◆ REQUIRED WORK
Exactly as written, write out the lines below from the first to the one containing "Open Ride, Free Day card on January 11", inclusive. Pictures do not belong in the copy.

Stored records:
* * * * * * *
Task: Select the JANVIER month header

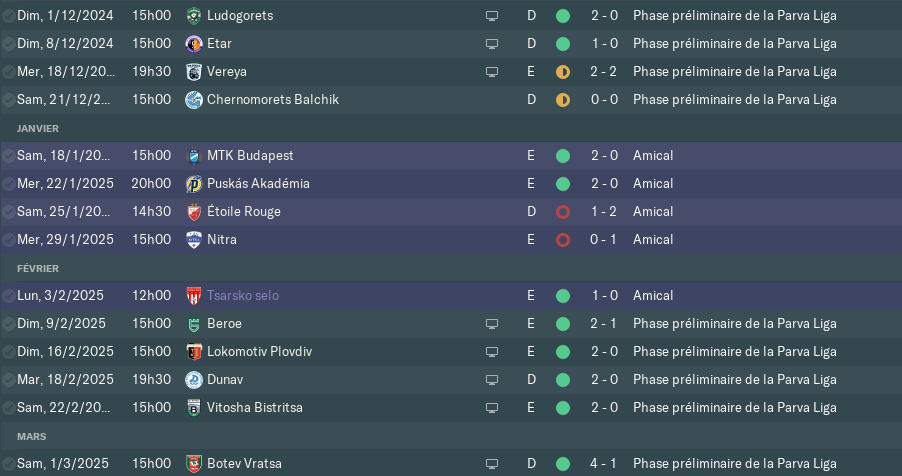Action: point(38,128)
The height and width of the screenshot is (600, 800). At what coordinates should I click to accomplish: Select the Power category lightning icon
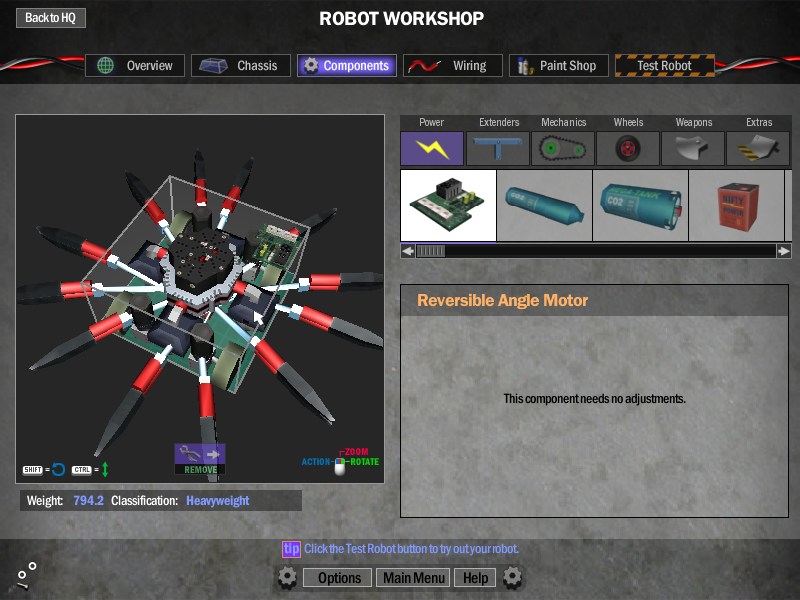pos(432,149)
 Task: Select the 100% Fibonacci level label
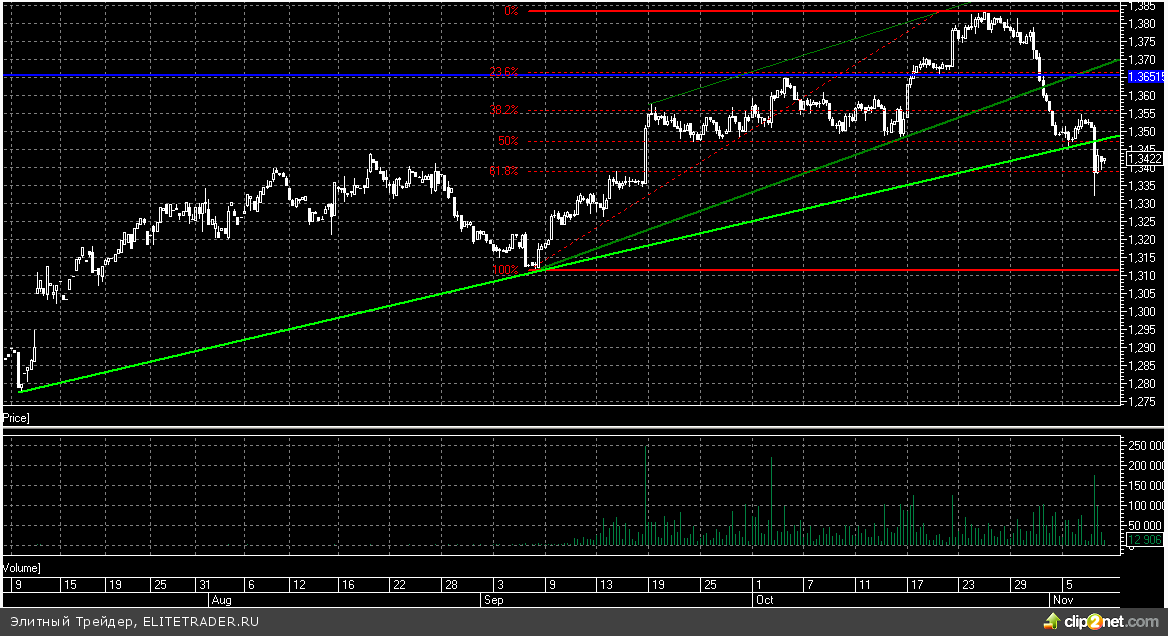point(504,270)
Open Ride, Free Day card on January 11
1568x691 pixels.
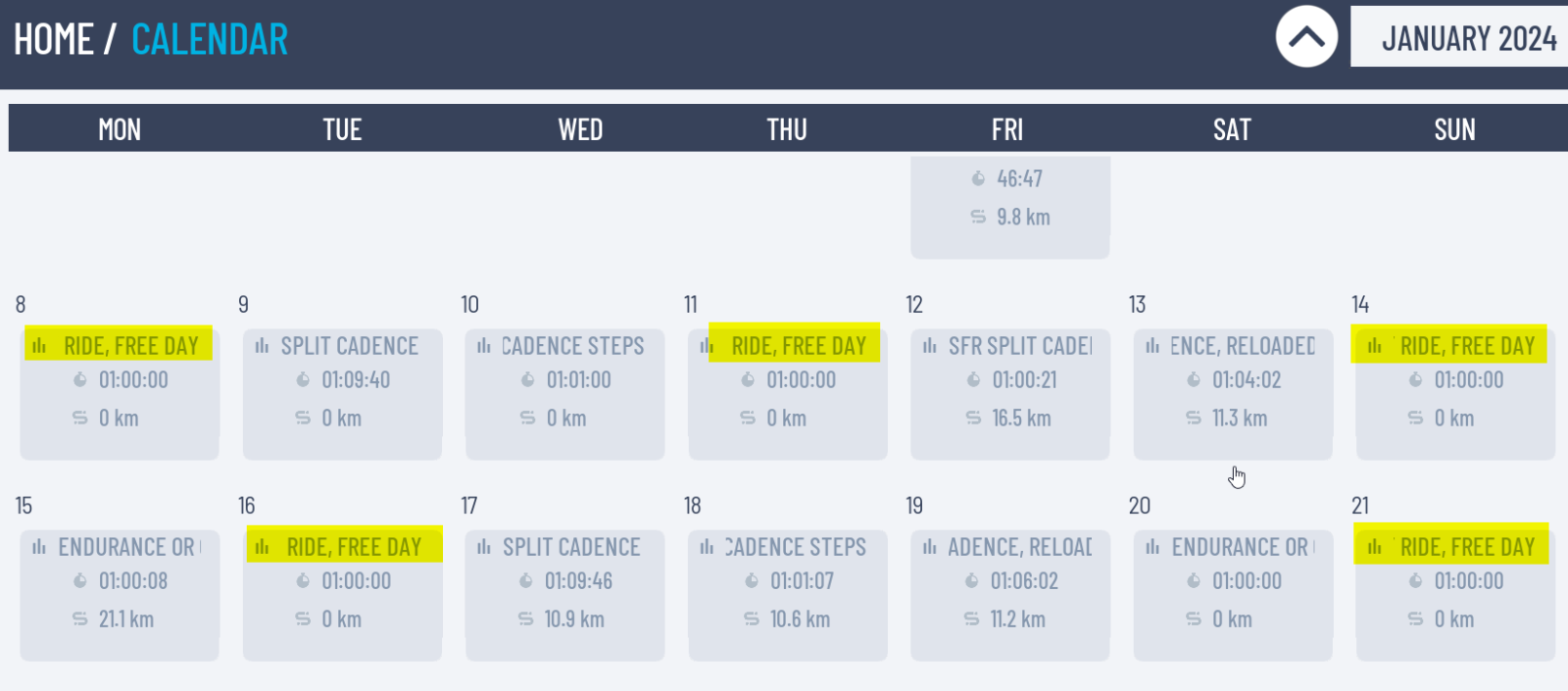point(788,394)
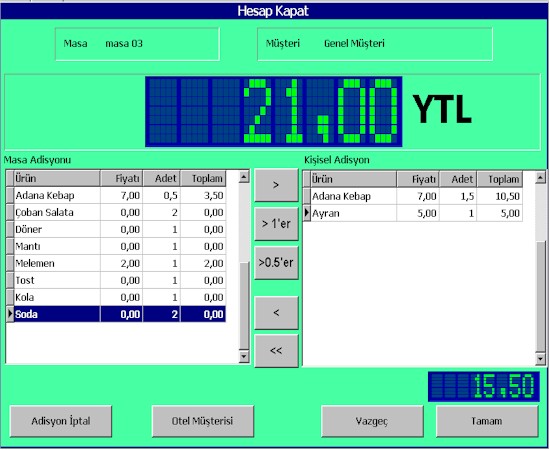Click Kişisel Adisyon scrollbar up arrow
This screenshot has height=450, width=550.
click(x=541, y=178)
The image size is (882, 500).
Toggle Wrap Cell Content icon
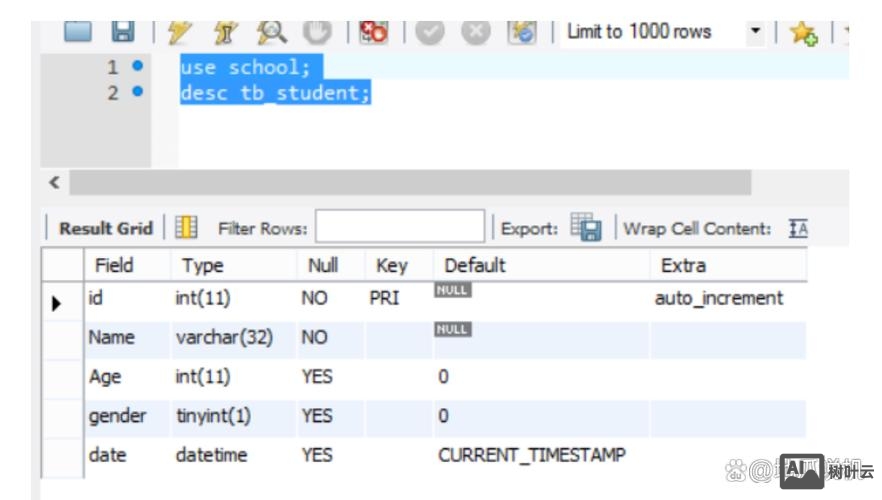tap(798, 228)
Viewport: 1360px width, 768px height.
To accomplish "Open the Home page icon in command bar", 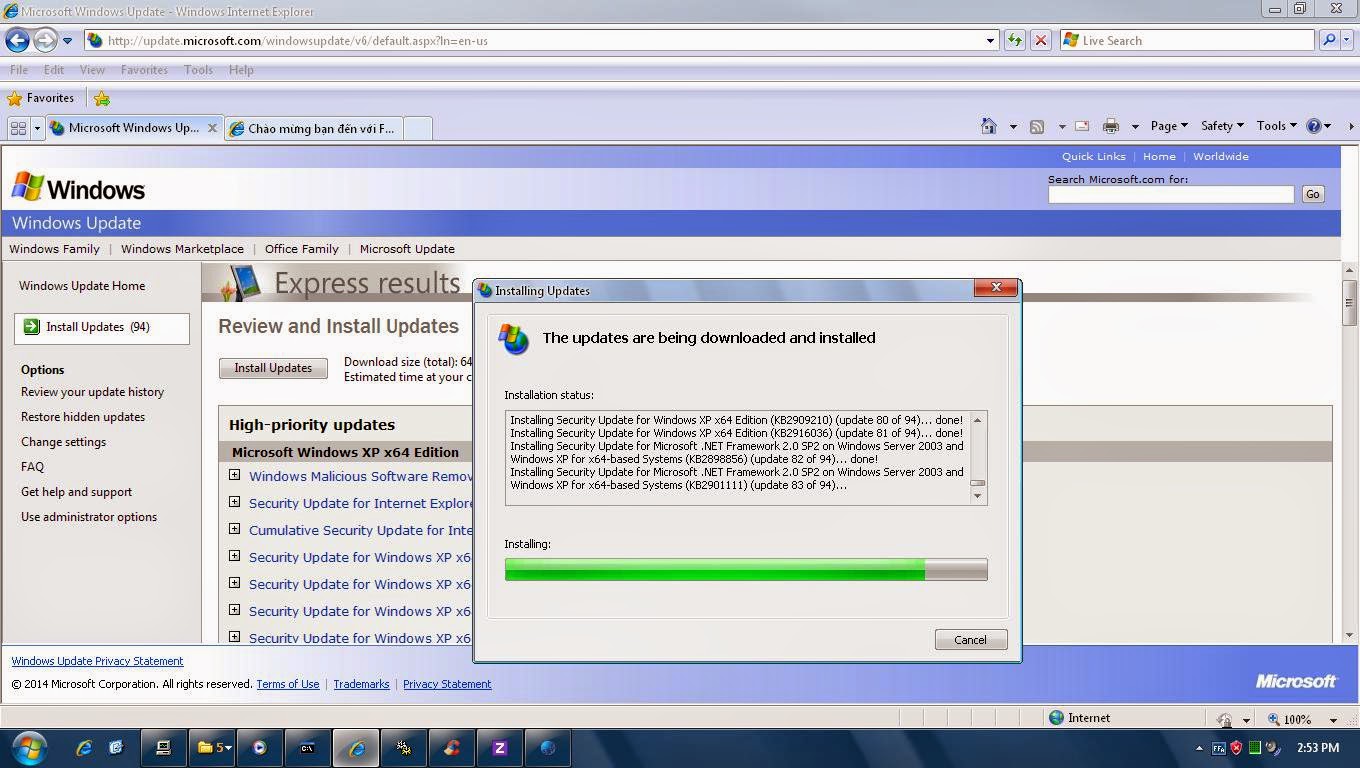I will coord(989,126).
* * * * * * *
◆ SOLUTION TO THIS EXERCISE
Task: Select the JANVIER month header

Action: point(38,128)
The height and width of the screenshot is (600, 800). At what coordinates should I click to accomplish: Select the Power category lightning icon
pos(432,149)
 Task: Select the 100% Fibonacci level label
point(504,270)
Open Ride, Free Day card on January 11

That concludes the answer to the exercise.